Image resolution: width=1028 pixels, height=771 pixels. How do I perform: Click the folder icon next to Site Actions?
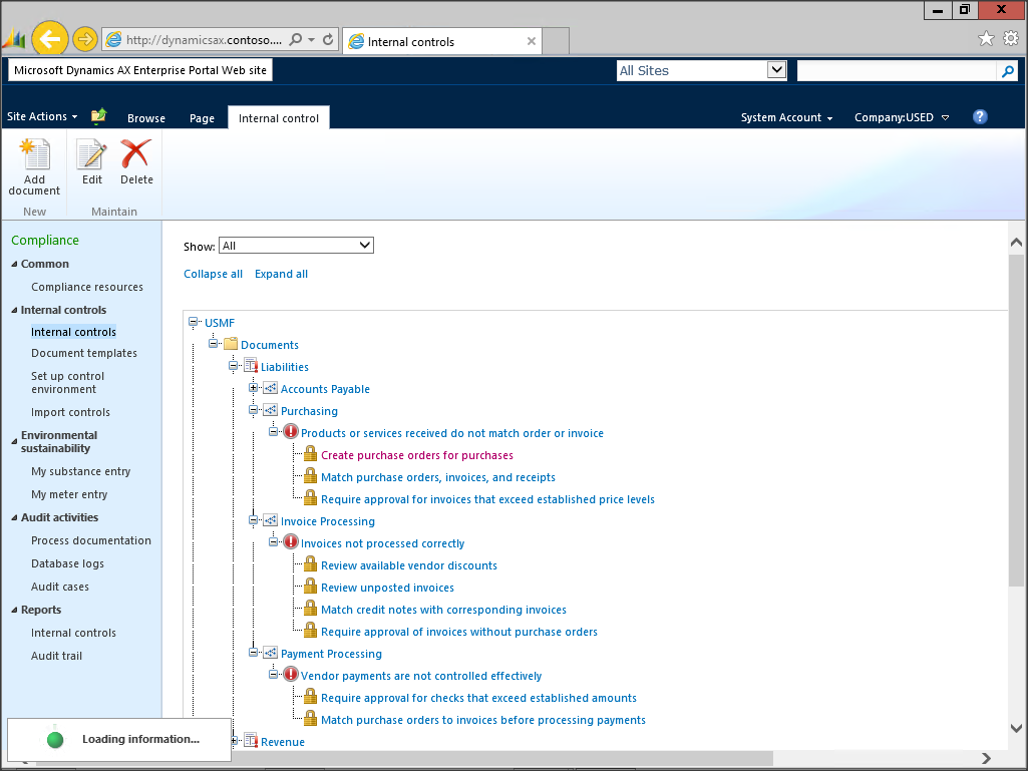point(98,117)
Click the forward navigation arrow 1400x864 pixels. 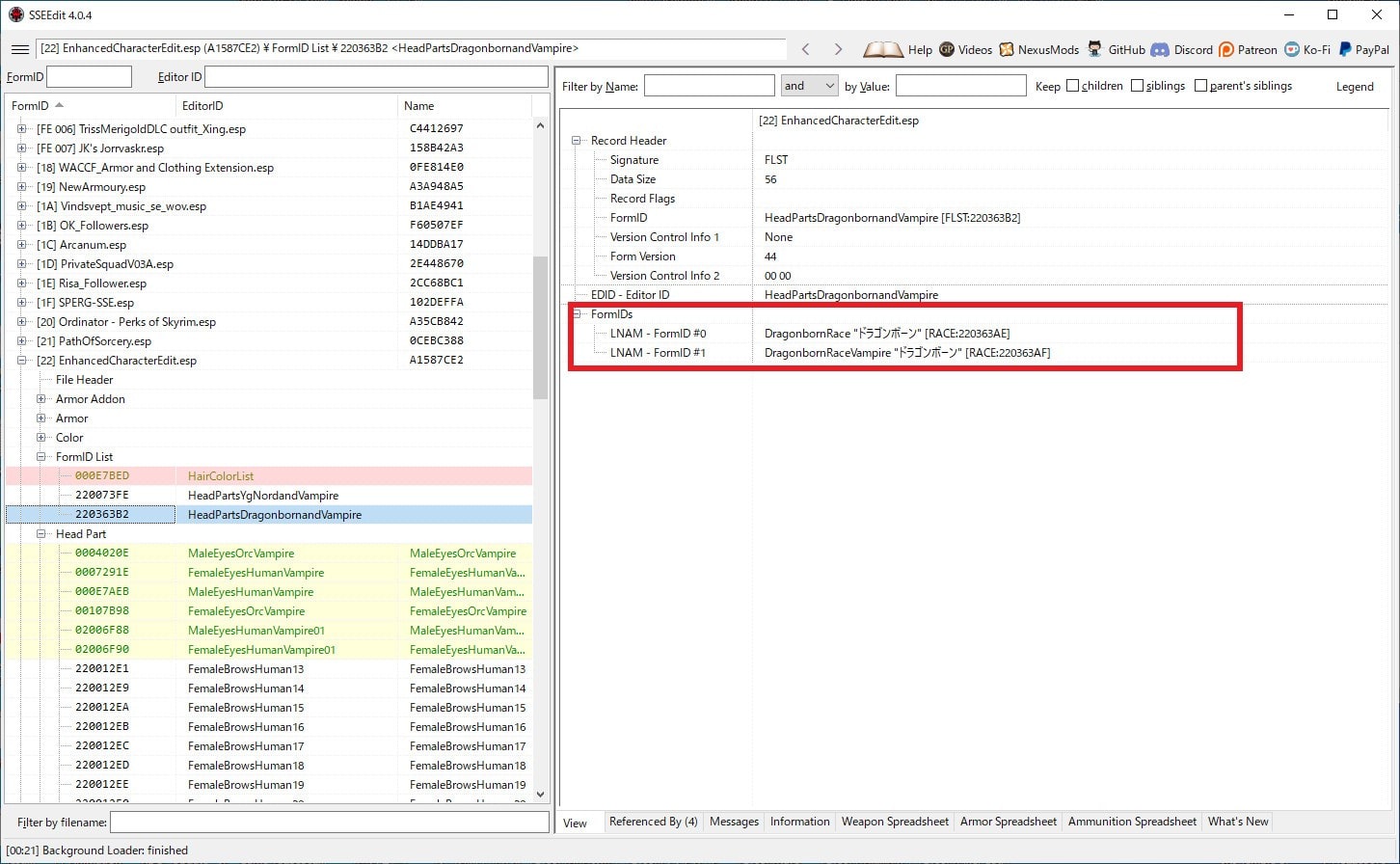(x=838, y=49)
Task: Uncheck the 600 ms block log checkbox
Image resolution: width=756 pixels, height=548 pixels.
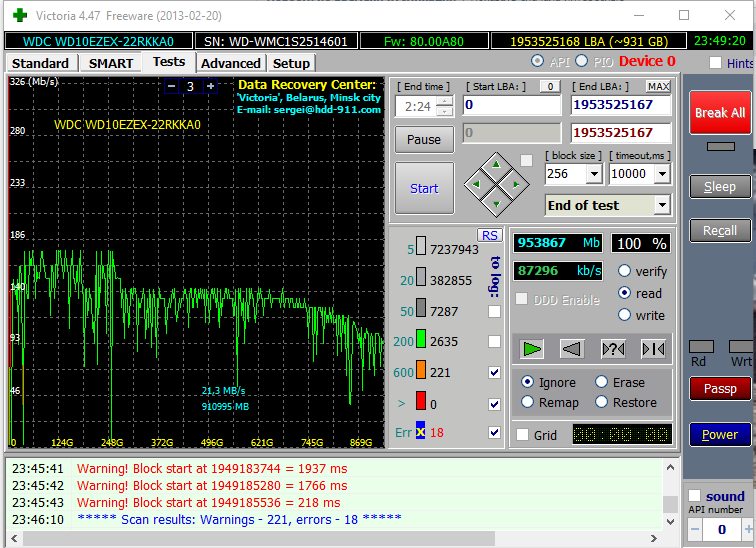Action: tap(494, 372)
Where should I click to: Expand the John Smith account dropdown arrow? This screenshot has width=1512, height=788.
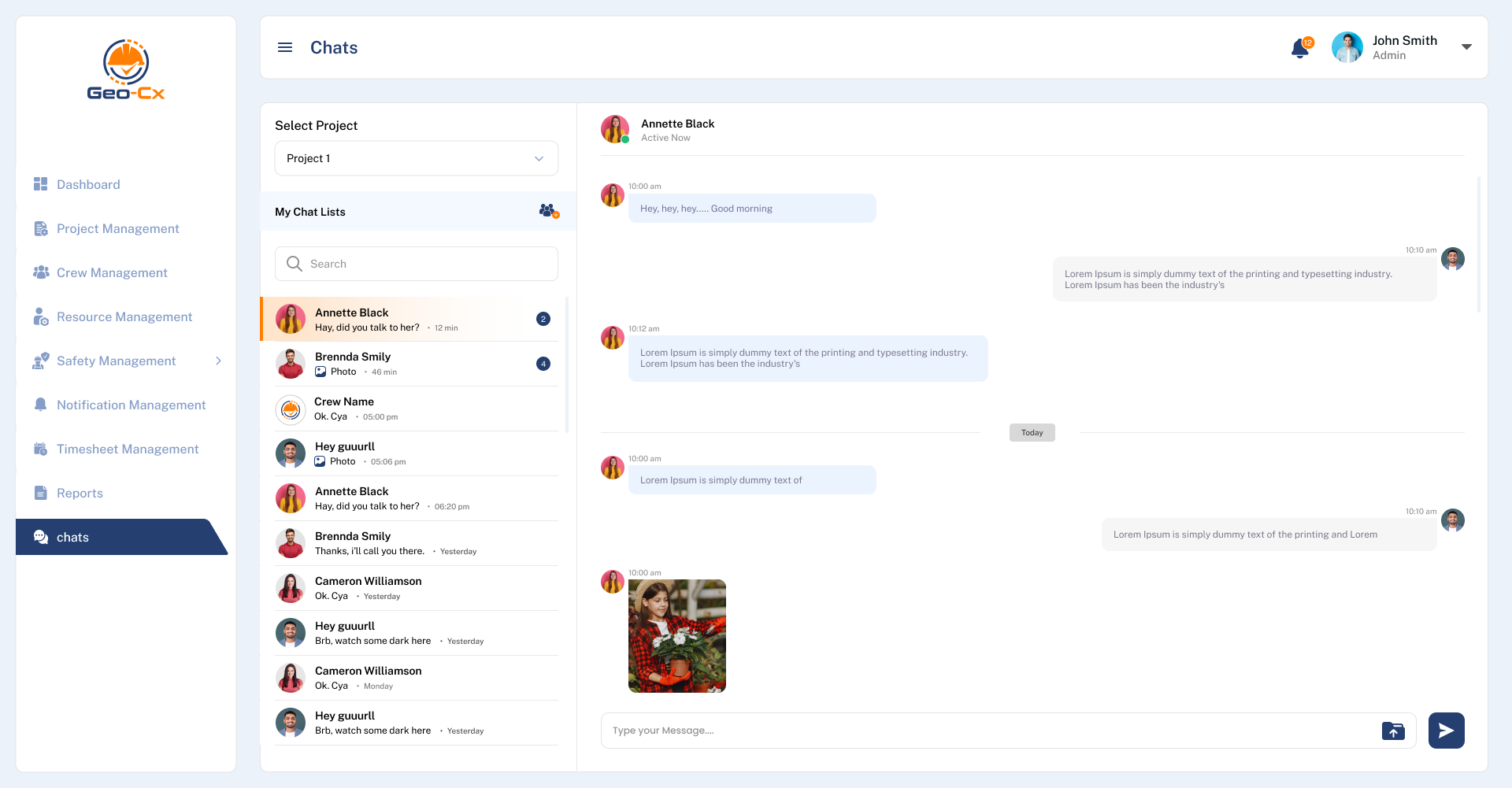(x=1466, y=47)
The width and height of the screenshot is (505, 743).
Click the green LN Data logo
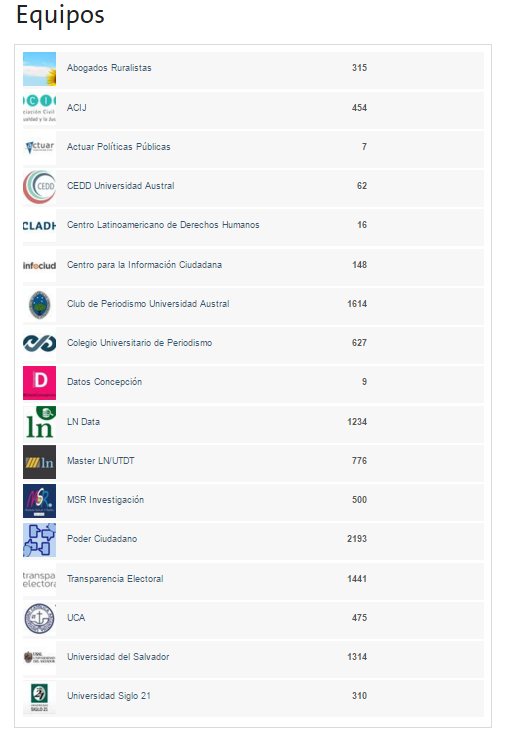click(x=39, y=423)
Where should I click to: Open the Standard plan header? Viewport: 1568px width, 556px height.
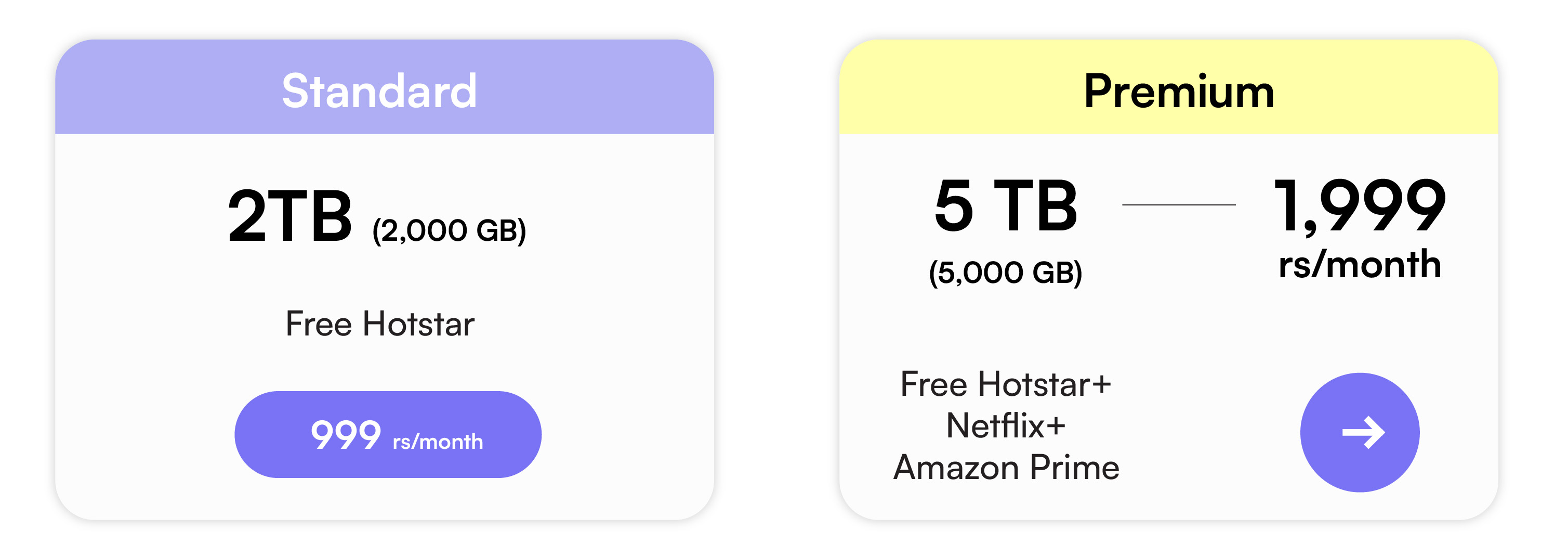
::::::::
* **Set task**:
Starting at the line that contains "Where should I click to: Expand" and continuing through the end of the listing, substitute "image" for "screenshot" and copy the lines with no other changes. Leave out the pictures.

* **Response to this task**:
Where should I click to: Expand the John Smith account dropdown arrow? This image has width=1512, height=788.
(x=1466, y=47)
The width and height of the image is (505, 743).
Click the green LN Data logo
click(x=39, y=423)
Where should I click to: Open the Standard plan header? Viewport: 1568px width, 556px height.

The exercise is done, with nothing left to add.